[Opening WORKING DATA section]
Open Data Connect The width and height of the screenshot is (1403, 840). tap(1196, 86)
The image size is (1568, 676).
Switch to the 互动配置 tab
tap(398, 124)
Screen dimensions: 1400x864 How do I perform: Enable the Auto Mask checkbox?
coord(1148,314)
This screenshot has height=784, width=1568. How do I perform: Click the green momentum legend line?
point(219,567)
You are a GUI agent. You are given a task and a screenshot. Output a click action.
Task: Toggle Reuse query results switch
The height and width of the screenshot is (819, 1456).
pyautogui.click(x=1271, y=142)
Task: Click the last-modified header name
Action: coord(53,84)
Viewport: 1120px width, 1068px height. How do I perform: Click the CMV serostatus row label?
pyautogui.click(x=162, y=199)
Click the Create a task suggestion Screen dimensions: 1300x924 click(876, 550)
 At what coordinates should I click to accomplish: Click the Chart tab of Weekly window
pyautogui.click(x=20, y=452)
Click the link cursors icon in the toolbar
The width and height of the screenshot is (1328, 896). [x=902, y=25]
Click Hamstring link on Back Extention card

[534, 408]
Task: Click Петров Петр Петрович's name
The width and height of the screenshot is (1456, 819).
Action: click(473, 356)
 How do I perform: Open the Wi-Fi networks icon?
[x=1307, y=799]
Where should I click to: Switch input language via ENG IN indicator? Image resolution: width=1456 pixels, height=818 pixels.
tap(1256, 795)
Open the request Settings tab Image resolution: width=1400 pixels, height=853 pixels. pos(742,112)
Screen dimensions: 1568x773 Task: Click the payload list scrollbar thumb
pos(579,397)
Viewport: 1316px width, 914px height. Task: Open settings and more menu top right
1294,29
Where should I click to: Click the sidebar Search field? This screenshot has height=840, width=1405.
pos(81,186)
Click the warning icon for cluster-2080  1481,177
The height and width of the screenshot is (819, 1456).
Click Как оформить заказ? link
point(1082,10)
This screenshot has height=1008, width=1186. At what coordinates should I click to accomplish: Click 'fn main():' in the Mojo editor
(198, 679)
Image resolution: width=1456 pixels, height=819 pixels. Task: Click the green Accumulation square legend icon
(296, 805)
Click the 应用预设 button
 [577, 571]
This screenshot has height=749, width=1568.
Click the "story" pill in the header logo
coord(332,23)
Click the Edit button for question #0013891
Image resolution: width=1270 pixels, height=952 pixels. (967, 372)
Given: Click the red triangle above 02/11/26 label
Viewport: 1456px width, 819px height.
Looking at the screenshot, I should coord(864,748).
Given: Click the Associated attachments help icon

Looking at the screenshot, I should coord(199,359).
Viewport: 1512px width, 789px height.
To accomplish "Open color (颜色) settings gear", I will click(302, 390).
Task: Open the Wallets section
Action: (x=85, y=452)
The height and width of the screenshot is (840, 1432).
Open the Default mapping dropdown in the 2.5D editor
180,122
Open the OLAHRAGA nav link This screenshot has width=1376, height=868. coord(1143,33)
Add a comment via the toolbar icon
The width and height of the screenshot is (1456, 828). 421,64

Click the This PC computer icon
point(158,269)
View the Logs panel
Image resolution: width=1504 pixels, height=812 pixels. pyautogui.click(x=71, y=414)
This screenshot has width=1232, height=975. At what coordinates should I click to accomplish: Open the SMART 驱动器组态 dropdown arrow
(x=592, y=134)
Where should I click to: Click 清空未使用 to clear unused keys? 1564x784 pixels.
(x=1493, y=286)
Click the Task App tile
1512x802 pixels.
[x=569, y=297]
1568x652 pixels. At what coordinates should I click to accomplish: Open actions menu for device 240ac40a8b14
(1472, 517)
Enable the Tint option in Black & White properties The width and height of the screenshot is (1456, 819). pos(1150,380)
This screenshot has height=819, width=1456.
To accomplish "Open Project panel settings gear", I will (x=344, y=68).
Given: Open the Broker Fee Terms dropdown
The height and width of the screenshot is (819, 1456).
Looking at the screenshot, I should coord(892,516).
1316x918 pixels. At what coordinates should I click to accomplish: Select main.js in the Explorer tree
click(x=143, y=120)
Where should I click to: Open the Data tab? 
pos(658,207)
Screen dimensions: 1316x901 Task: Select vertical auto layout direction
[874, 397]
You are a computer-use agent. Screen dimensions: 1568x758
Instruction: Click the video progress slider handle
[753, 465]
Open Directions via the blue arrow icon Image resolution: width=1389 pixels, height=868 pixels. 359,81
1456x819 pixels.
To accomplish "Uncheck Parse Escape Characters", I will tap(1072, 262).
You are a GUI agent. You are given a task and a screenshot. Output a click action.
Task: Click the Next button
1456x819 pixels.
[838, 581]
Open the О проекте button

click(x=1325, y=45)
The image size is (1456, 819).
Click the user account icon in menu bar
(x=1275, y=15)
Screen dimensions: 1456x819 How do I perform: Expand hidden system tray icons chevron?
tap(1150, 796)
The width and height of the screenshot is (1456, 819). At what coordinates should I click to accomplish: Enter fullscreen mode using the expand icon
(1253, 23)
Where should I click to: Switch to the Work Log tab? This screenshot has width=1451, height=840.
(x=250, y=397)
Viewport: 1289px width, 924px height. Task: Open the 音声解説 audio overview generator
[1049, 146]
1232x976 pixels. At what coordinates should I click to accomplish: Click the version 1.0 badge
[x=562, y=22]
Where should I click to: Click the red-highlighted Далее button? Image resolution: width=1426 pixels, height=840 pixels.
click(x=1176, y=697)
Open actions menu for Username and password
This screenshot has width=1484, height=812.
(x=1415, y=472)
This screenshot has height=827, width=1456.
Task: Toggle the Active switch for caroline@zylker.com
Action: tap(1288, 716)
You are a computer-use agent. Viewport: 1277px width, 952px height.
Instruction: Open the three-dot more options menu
[Closing WORKING DATA section]
**ASSIGNMENT**
Give every entry again in full, precisely as written above.

**FINAL ANSWER**
Open Data Connect The width and height of the screenshot is (1403, 840). tap(1196, 86)
The image size is (1568, 676).
Switch to the 互动配置 tab
tap(398, 124)
Screen dimensions: 1400x864 How do I perform: Enable the Auto Mask checkbox?
coord(1148,314)
This screenshot has height=784, width=1568. How do I perform: Click the green momentum legend line?
point(219,567)
You are a GUI agent. You are given a task and a screenshot. Output a click action.
Task: Toggle Reuse query results switch
The height and width of the screenshot is (819, 1456).
pyautogui.click(x=1271, y=142)
Task: Click the last-modified header name
Action: coord(53,84)
Viewport: 1120px width, 1068px height. How do I perform: Click the CMV serostatus row label?
pyautogui.click(x=162, y=199)
Click the Create a task suggestion Screen dimensions: 1300x924 click(876, 550)
 At what coordinates should I click to accomplish: Click the Chart tab of Weekly window
pyautogui.click(x=20, y=452)
Click the link cursors icon in the toolbar
The width and height of the screenshot is (1328, 896). [x=902, y=25]
Click Hamstring link on Back Extention card

[534, 408]
Task: Click Петров Петр Петрович's name
The width and height of the screenshot is (1456, 819).
Action: click(473, 356)
 How do I perform: Open the Wi-Fi networks icon?
[x=1307, y=799]
Where should I click to: Switch input language via ENG IN indicator? Image resolution: width=1456 pixels, height=818 pixels.
tap(1256, 795)
Open the request Settings tab Image resolution: width=1400 pixels, height=853 pixels. pos(742,112)
Screen dimensions: 1568x773 Task: Click the payload list scrollbar thumb
pos(579,397)
Viewport: 1316px width, 914px height. Task: Open settings and more menu top right
1294,29
Where should I click to: Click the sidebar Search field? This screenshot has height=840, width=1405.
pos(81,186)
Click the warning icon for cluster-2080  1481,177
The height and width of the screenshot is (819, 1456).
Click Как оформить заказ? link
point(1082,10)
This screenshot has height=1008, width=1186. At what coordinates should I click to accomplish: Click 'fn main():' in the Mojo editor
(198, 679)
Image resolution: width=1456 pixels, height=819 pixels. Task: Click the green Accumulation square legend icon
(296, 805)
Click the 应用预设 button
 [577, 571]
This screenshot has height=749, width=1568.
Click the "story" pill in the header logo
coord(332,23)
Click the Edit button for question #0013891
Image resolution: width=1270 pixels, height=952 pixels. (967, 372)
Given: Click the red triangle above 02/11/26 label
Viewport: 1456px width, 819px height.
Looking at the screenshot, I should coord(864,748).
Given: Click the Associated attachments help icon

Looking at the screenshot, I should coord(199,359).
Viewport: 1512px width, 789px height.
To accomplish "Open color (颜色) settings gear", I will click(302, 390).
Task: Open the Wallets section
Action: (x=85, y=452)
The height and width of the screenshot is (840, 1432).
Open the Default mapping dropdown in the 2.5D editor
180,122
Open the OLAHRAGA nav link This screenshot has width=1376, height=868. coord(1143,33)
Add a comment via the toolbar icon
The width and height of the screenshot is (1456, 828). 421,64

Click the This PC computer icon
point(158,269)
View the Logs panel
Image resolution: width=1504 pixels, height=812 pixels. pyautogui.click(x=71, y=414)
This screenshot has width=1232, height=975. At what coordinates should I click to accomplish: Open the SMART 驱动器组态 dropdown arrow
(x=592, y=134)
Where should I click to: Click 清空未使用 to clear unused keys? 1564x784 pixels.
(x=1493, y=286)
Click the Task App tile
1512x802 pixels.
[x=569, y=297]
1568x652 pixels. At what coordinates should I click to accomplish: Open actions menu for device 240ac40a8b14
(1472, 517)
Enable the Tint option in Black & White properties The width and height of the screenshot is (1456, 819). pos(1150,380)
This screenshot has height=819, width=1456.
To accomplish "Open Project panel settings gear", I will (x=344, y=68).
Given: Open the Broker Fee Terms dropdown
The height and width of the screenshot is (819, 1456).
Looking at the screenshot, I should coord(892,516).
1316x918 pixels. At what coordinates should I click to accomplish: Select main.js in the Explorer tree
click(x=143, y=120)
Where should I click to: Open the Data tab? 
pos(658,207)
Screen dimensions: 1316x901 Task: Select vertical auto layout direction
[874, 397]
You are a computer-use agent. Screen dimensions: 1568x758
Instruction: Click the video progress slider handle
[753, 465]
Open Directions via the blue arrow icon Image resolution: width=1389 pixels, height=868 pixels. 359,81
1456x819 pixels.
To accomplish "Uncheck Parse Escape Characters", I will tap(1072, 262).
You are a GUI agent. You are given a task and a screenshot. Output a click action.
Task: Click the Next button
1456x819 pixels.
[838, 581]
Open the О проекте button

click(x=1325, y=45)
The image size is (1456, 819).
Click the user account icon in menu bar
(x=1275, y=15)
Screen dimensions: 1456x819 How do I perform: Expand hidden system tray icons chevron?
tap(1150, 796)
The width and height of the screenshot is (1456, 819). At what coordinates should I click to accomplish: Enter fullscreen mode using the expand icon
(1253, 23)
Where should I click to: Switch to the Work Log tab? This screenshot has width=1451, height=840.
(x=250, y=397)
Viewport: 1289px width, 924px height. Task: Open the 音声解説 audio overview generator
[1049, 146]
1232x976 pixels. At what coordinates should I click to accomplish: Click the version 1.0 badge
[x=562, y=22]
Where should I click to: Click the red-highlighted Далее button? Image resolution: width=1426 pixels, height=840 pixels.
click(x=1176, y=697)
Open actions menu for Username and password
This screenshot has width=1484, height=812.
(x=1415, y=472)
This screenshot has height=827, width=1456.
Task: Toggle the Active switch for caroline@zylker.com
Action: tap(1288, 716)
You are a computer-use agent. Viewport: 1277px width, 952px height.
Instruction: Open the three-dot more options menu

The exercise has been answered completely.